On Friday, the House passed the HEROES Act, the latest coronavirus stimulus package. Included in the bill is a provision that "would forgive up to $10,000 in debt for 'economically distressed borrowers' who hold private or federal student loans," according to Aarthi Swaminathan of Yahoo! Finance. However, this provision of the bill is a scaled-down version of House Democrats' initial proposal, which would have extended student debt relief to all borrowers, not just "economically distressed" ones. Apparently, House Democrats were concerned about the cost of their proposal, which the Congressional Budget Office estimated was between $250 billion and $300 billion. However, there seemed to be no such concern with the CARES Act, which included a $500 billion bailout for corporations, at least not enough concern to stop the Democrats from supporting it. So why does it matter to them when it comes to student loan debt?
Among private financial institutions that provide student loans, Wells Fargo, Discover Financial, and Sallie Mae make up the majority of these providers. Over the past decade, these companies have collectively donated over $1.47 million to Democratic House candidates.

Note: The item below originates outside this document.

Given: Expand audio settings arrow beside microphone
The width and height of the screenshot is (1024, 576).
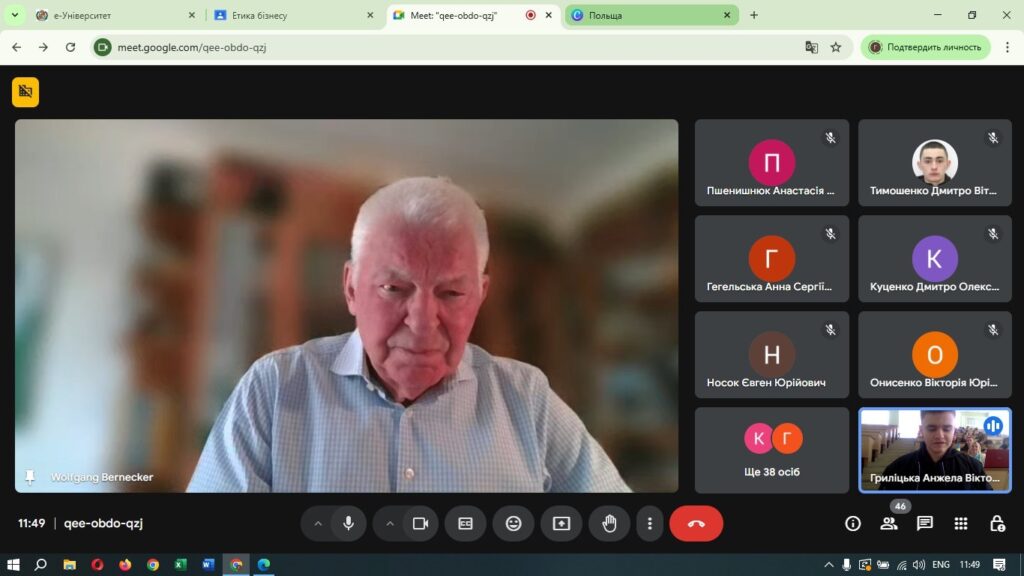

Among these recipients are Speaker Nancy Pelosi ($45,000) and Majority Leader Steny Hoyer ($66,480). Additionally, in the broader sector of finance, insurance, and real estate, as of 2018, Pelosi owns the most in assets, between $22,381,015 and $107,867,000, out of all members of Congress. Hoyer owns between $50,001 and $100,000 in assets in the sector, while Rep. Nita Lowey (D-NY), who offered the amendment scaling down the initial proposal, owns between $3,500,005 and $16,000,000.

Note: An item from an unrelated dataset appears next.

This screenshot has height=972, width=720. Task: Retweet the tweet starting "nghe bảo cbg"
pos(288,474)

Given how much money House Democrats have taken from the financial institutions that provide student loans, and how much they own in assets in the sector, it is fairly clear as to why they would scale down their proposal to provide for student debt relief for those struggling during this unprecedented and difficult time. While President Trump has suspended student loan payments for at least six months, whenever that suspension expires, with the amount of people out of work, the debt will likely keep piling on. It is truly a sad reflection on our politics when members of Congress claim that a bailout of the people, such as student debt relief, is unaffordable, while they pass an even more expensive bailout of the wealthy and powerful.